VII. Although Darius seems rather to have possessed the ardour for conquest than the genius for war, his reign was memorable for many military triumphs, some cementing, others extending, the foundations of the empire. A formidable insurrection of Babylon, which resisted a siege of twenty-one months, was effectually extinguished, and the new satrap government, aided by the yearly visits of the king, appears to have kept from all subsequent reanimation the vast remains of that ancient empire of the Chaldaean kings. Subsequently an expedition along the banks of the Indus, first navigated for discovery by one of the Greeks whom Darius took into his employ, subjected the highlands north of the Indus, and gave that distant river as a new boundary to the Persian realm. More important, had the fortunes of his son been equal to his designs, was the alarming settlement which the monarch of Asia effected on the European continent, by establishing his sovereignty in Thrace and Macedonia—by exacting homage from the isles and many of the cities of Greece—by breaking up, with the crowning fall of Miletus, the independence and rising power of those Ionian colonies, which ought to have established on the Asiatic coasts the permanent barrier to the irruptions of eastern conquest. Against these successes the loss of six thousand four hundred men at the battle of Marathon, a less number than Darius deliberately sacrificed in a stratagem at the siege of Babylon, would have seemed but a petty counterbalance in the despatches of his generals, set off, as it was, by the spoils and the captives of Euboea. Nor were the settlements in Thrace and Macedon, with the awe that his vast armament excited throughout that portion of his dominions, an insufficient recompense for the disasters of the expedition, conducted by Darius in person, against the wandering, fierce, and barbarous Mongolian race, that, known to us by the name of Scythians, worshipped their war-god under the symbol of a cimeter, with libations of human blood—hideous inhabitants of the inhospitable and barren tracts that interpose between the Danube and the Don.

VIII. Thus the heritage that passed from Darius to Xerxes was the fruit of a long and, upon the whole, a wise and glorious reign. The new sovereign of the East did not, like his father, find a disjointed and uncemented empire of countries rather conquered than subdued, destitute alike of regular revenues and local governments; a wandering camp, shifted to and fro in a wilderness of unconnected nations— Xerxes ascended the throne amid a splendid court, with Babylon, Ecbatana, Persepolis, and Susa for his palaces.
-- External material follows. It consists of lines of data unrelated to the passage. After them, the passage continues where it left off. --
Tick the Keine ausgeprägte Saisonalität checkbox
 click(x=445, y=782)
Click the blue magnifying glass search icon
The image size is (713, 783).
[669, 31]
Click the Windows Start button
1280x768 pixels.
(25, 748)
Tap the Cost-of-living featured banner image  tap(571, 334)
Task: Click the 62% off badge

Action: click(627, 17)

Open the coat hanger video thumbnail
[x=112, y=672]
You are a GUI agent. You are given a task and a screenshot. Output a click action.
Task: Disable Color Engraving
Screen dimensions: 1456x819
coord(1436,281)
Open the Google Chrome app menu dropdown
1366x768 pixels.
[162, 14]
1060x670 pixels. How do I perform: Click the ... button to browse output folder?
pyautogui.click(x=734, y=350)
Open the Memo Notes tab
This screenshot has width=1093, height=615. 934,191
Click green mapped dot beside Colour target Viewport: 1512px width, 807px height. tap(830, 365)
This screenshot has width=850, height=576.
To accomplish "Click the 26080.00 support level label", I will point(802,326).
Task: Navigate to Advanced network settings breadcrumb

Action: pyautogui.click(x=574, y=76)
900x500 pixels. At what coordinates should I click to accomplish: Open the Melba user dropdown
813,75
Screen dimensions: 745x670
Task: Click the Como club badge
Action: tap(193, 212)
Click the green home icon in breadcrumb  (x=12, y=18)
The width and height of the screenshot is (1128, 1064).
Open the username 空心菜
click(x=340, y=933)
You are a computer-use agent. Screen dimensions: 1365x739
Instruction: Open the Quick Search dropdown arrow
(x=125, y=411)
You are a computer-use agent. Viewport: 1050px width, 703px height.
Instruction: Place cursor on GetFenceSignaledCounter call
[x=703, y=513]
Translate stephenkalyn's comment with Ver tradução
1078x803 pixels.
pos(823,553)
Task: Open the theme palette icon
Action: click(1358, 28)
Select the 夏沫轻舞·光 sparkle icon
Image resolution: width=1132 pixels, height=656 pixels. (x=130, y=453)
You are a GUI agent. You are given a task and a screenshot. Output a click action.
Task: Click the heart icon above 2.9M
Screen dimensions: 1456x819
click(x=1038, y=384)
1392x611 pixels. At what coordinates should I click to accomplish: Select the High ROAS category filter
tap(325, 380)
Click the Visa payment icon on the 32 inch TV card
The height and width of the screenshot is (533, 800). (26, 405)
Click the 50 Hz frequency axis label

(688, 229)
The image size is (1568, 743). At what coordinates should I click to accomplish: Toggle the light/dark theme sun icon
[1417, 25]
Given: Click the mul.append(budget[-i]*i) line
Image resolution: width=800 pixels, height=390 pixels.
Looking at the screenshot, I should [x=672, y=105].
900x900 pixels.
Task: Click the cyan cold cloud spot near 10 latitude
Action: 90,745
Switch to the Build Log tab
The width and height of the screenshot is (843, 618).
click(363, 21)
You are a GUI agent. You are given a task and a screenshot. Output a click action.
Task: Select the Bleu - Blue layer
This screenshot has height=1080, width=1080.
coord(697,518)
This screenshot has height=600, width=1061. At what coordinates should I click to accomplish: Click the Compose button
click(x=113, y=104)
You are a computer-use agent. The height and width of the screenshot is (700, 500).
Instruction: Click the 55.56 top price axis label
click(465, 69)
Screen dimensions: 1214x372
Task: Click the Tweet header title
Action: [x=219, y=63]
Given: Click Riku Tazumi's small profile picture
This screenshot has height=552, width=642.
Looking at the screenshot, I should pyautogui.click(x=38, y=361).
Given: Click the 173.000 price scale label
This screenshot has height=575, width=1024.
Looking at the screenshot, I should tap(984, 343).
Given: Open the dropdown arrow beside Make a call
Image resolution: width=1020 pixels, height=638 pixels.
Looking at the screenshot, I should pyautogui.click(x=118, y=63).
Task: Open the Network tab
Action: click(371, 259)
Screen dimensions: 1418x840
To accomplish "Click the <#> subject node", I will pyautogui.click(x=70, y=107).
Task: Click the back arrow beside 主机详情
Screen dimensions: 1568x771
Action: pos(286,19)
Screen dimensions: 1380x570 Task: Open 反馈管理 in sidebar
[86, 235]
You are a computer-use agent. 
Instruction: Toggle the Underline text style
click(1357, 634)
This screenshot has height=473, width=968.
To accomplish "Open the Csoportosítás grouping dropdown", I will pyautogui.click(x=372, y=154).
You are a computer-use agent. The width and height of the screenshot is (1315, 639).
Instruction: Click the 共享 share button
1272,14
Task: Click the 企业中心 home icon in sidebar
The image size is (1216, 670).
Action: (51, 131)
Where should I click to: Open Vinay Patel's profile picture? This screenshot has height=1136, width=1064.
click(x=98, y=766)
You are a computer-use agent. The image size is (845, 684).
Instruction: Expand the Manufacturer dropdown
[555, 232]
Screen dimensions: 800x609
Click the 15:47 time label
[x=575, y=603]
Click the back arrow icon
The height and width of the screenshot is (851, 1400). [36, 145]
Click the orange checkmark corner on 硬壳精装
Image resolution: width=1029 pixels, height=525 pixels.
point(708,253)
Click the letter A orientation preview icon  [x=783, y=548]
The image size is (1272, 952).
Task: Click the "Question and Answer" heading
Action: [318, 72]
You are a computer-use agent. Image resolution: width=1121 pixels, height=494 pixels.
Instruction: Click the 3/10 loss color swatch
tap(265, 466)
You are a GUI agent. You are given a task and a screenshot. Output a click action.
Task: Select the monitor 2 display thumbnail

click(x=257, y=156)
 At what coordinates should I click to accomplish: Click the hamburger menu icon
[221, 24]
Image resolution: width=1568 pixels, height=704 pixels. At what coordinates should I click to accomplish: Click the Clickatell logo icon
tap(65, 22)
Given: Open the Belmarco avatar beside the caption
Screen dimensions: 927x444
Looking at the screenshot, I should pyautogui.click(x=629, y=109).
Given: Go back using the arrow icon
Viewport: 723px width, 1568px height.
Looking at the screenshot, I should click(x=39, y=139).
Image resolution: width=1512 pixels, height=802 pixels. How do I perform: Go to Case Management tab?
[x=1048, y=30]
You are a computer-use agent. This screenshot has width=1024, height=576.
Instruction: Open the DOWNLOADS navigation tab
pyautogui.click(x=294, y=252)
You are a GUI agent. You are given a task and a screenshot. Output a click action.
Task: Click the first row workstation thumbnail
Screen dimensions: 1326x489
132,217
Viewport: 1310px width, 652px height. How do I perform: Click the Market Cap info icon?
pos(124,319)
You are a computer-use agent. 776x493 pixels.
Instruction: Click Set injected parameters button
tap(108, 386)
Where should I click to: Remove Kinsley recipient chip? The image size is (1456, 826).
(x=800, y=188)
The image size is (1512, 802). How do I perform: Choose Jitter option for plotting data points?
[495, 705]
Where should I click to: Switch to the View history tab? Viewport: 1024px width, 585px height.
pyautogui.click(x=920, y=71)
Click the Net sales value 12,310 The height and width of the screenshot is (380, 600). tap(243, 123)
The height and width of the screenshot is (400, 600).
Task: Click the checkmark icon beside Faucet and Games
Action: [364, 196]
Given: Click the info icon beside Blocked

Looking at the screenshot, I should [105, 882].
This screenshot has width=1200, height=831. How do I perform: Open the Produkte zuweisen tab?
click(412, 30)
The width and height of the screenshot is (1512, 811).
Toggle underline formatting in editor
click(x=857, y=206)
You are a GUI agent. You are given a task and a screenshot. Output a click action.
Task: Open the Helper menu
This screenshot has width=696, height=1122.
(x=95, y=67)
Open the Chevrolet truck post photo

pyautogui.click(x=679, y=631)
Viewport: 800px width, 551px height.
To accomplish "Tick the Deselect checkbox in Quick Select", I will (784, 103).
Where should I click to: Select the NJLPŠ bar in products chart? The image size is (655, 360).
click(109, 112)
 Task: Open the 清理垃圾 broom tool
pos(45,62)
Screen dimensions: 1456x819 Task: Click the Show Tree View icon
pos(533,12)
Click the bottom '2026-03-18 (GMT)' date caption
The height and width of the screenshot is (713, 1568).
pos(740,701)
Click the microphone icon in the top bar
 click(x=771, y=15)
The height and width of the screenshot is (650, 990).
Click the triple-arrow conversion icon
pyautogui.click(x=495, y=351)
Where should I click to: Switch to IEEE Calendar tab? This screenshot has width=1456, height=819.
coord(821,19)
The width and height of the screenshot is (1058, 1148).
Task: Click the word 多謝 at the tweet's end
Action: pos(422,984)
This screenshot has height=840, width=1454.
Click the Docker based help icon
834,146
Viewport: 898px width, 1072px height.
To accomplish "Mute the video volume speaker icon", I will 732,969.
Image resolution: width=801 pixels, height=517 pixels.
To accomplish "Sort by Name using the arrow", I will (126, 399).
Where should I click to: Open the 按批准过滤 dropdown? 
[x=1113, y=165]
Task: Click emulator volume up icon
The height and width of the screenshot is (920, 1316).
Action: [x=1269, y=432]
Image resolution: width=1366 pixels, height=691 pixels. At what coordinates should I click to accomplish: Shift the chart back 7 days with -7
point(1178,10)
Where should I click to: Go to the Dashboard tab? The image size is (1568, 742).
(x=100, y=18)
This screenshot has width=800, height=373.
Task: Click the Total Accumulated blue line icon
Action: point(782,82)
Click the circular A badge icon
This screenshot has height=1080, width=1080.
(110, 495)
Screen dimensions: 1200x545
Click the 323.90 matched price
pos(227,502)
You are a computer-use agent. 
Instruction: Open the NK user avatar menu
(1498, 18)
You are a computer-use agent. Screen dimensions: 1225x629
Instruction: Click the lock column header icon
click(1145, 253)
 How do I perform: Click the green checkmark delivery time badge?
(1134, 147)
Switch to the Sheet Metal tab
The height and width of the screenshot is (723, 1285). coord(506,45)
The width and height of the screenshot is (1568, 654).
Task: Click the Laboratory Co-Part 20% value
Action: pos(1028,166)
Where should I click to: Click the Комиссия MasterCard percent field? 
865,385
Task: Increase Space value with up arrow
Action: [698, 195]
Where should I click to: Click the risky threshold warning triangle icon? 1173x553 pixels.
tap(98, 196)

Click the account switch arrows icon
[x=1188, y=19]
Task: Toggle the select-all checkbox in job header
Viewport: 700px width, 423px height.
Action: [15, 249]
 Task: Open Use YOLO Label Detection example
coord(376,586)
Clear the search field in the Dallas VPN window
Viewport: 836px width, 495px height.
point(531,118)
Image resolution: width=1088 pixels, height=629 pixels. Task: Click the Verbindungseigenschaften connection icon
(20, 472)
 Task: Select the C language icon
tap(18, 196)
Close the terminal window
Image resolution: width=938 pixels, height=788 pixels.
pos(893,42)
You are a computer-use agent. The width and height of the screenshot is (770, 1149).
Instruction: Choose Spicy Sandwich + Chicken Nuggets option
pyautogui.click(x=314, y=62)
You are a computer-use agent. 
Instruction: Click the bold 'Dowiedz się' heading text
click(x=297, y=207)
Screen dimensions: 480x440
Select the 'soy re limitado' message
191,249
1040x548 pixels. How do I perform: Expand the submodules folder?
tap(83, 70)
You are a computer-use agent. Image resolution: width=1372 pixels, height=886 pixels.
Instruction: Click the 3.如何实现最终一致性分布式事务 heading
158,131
Submissive satraps united the most distant provinces with the seat of empire. The wealth of Asia was borne in regular currents to his treasury. Save the revolt of the enfeebled Egyptians, and the despised victory of a handful of men upon a petty foreland of the remote Aegaean, no cloud rested upon the dawn of his reign. As yet unfelt and unforeseen were the dangers that might ultimately result from the very wisdom of Darius in the institution of satraps, who, if not sufficiently supported by military force, would be unable to control the motley nations over which they presided, and, if so supported, might themselves become, in any hour, the most formidable rebels. To whatever prestige he inherited from the fame of his father, the young king added, also, a more venerable and sacred dignity in the eyes of the Persian aristocracy, and, perhaps, throughout the whole empire, derived, on his mother’s side, from the blood of Cyrus. Never, to all external appearance, and, to ordinary foresight, under fairer auspices, did a prince of the East pass from the luxury of a seraglio to the majesty of a throne.